### WHAT YOU ARE ASKED TO DO
Exact copies of the records below are needed, free of pictures.

┄┄┄┄┄┄┄┄┄┄

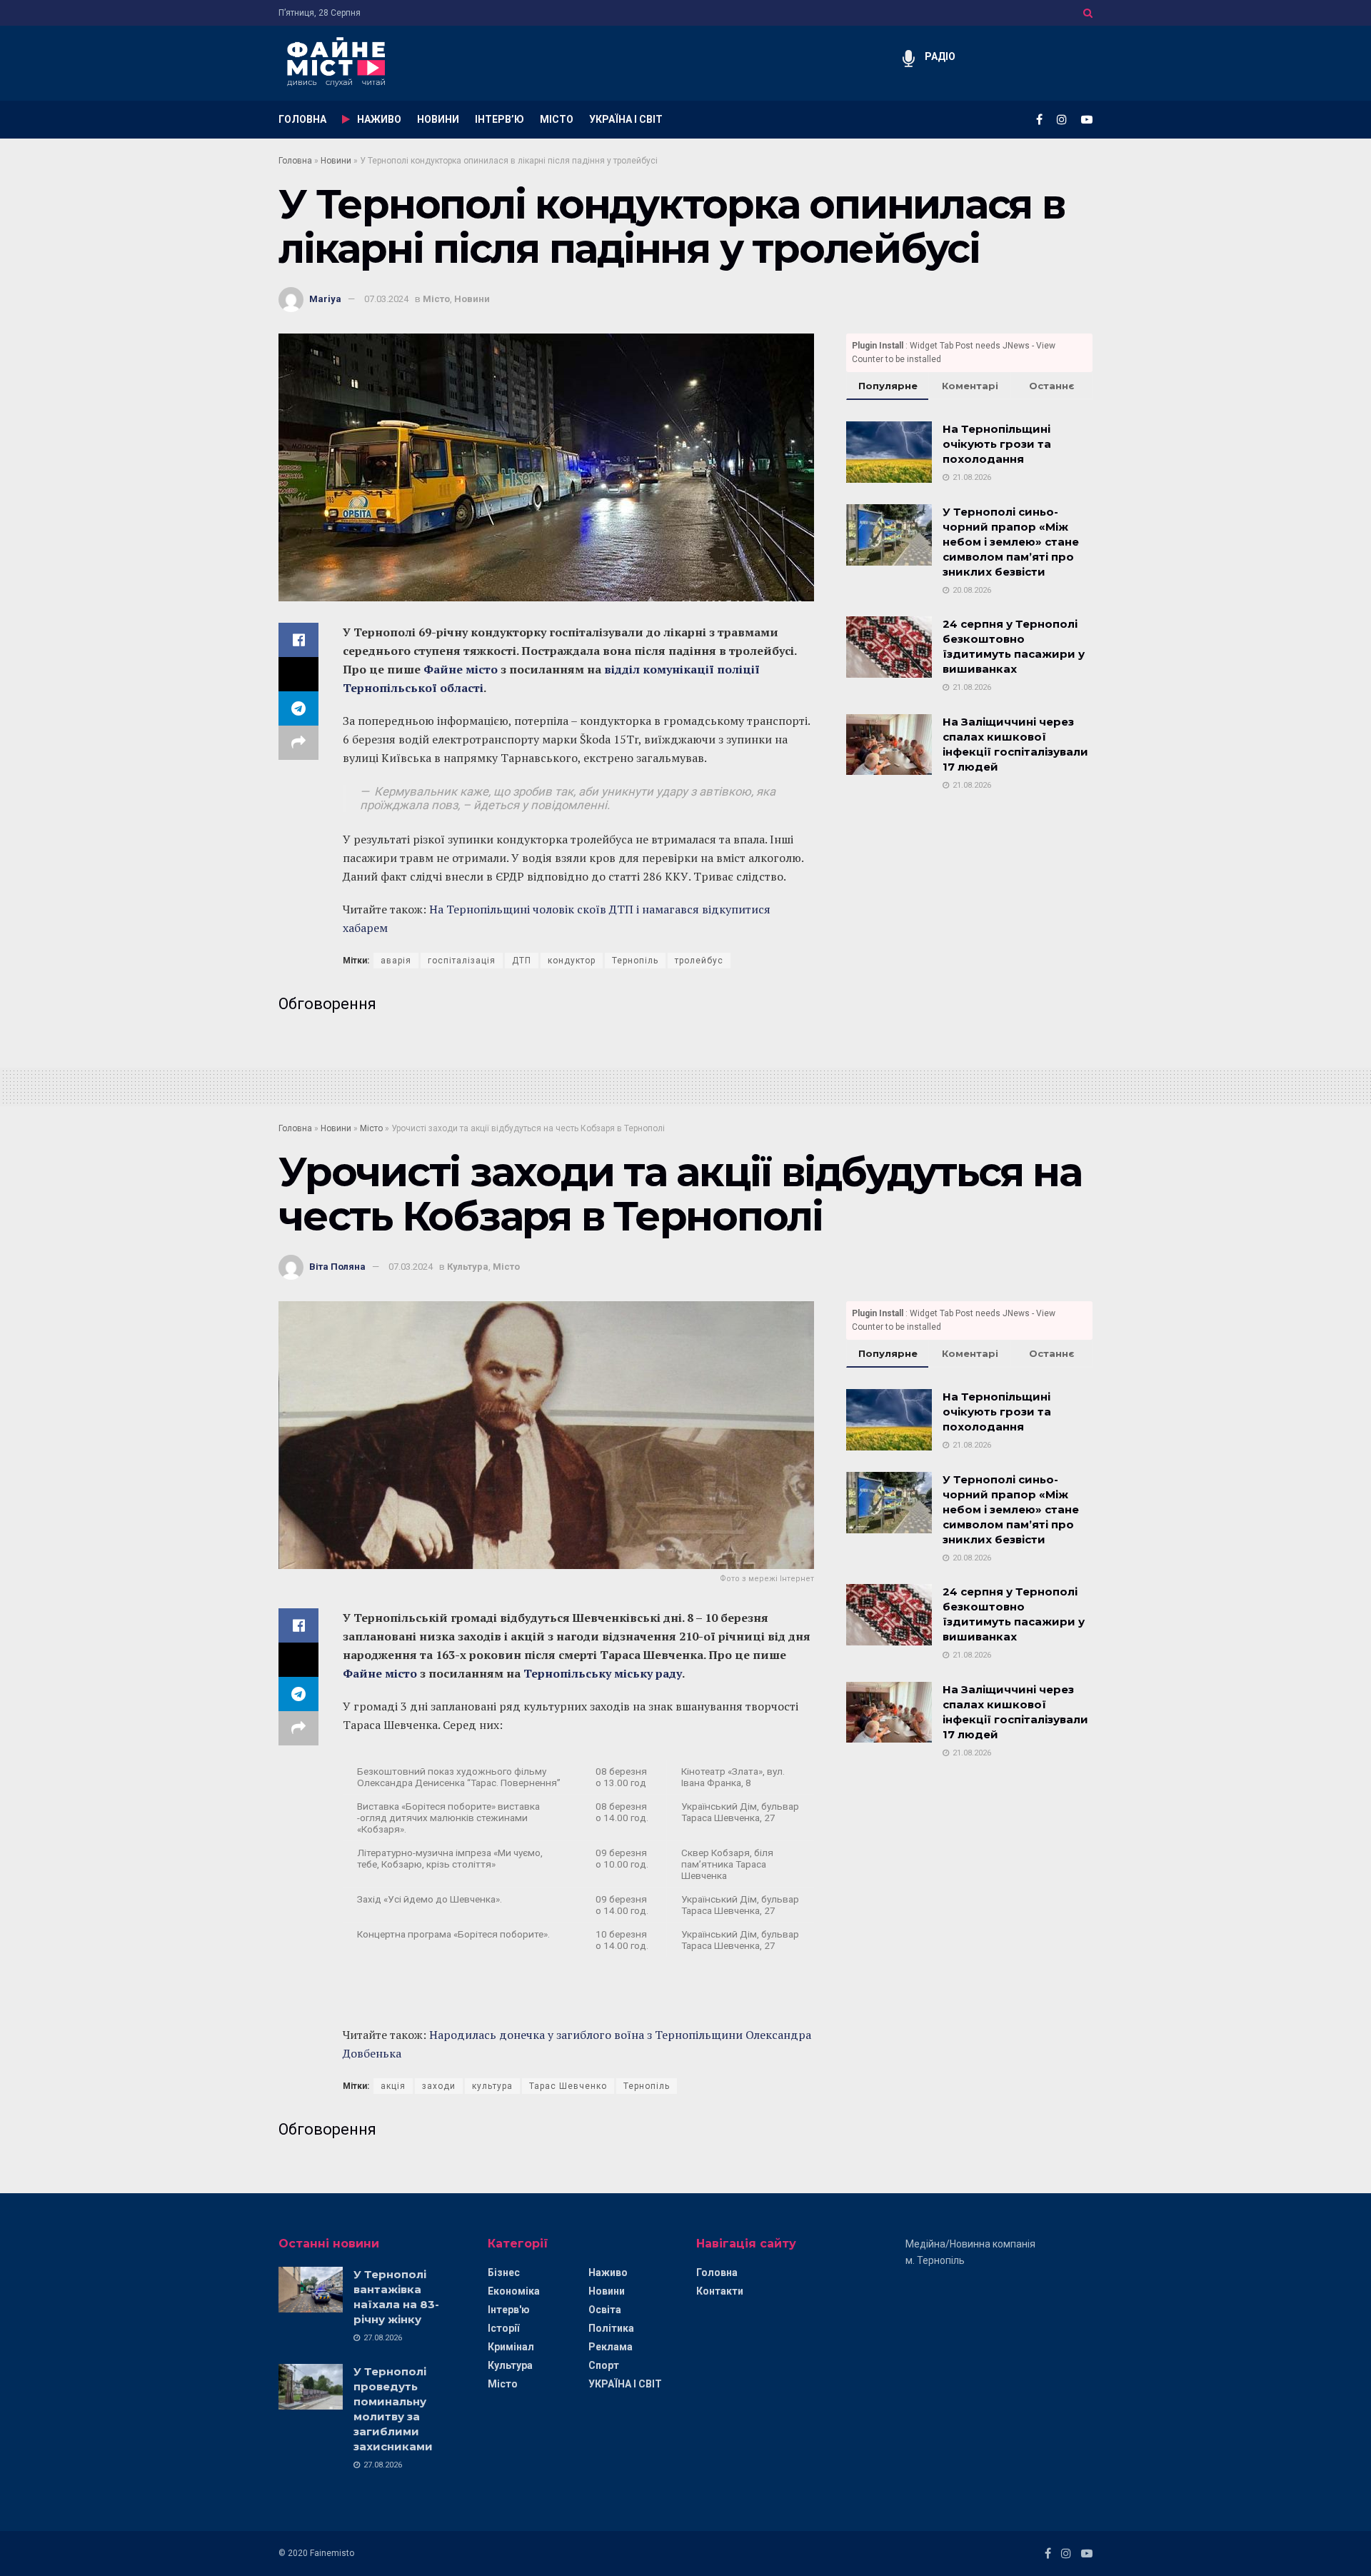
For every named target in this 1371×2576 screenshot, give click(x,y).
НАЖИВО (379, 119)
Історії (503, 2328)
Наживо (608, 2272)
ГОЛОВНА (302, 119)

┄┄┄┄┄┄┄┄┄┄

### SOLUTION TO THIS EXERCISE
For every named target in this 1371×2576 screenshot, give click(x,y).
НАЖИВО (379, 119)
Історії (503, 2328)
Наживо (608, 2272)
ГОЛОВНА (302, 119)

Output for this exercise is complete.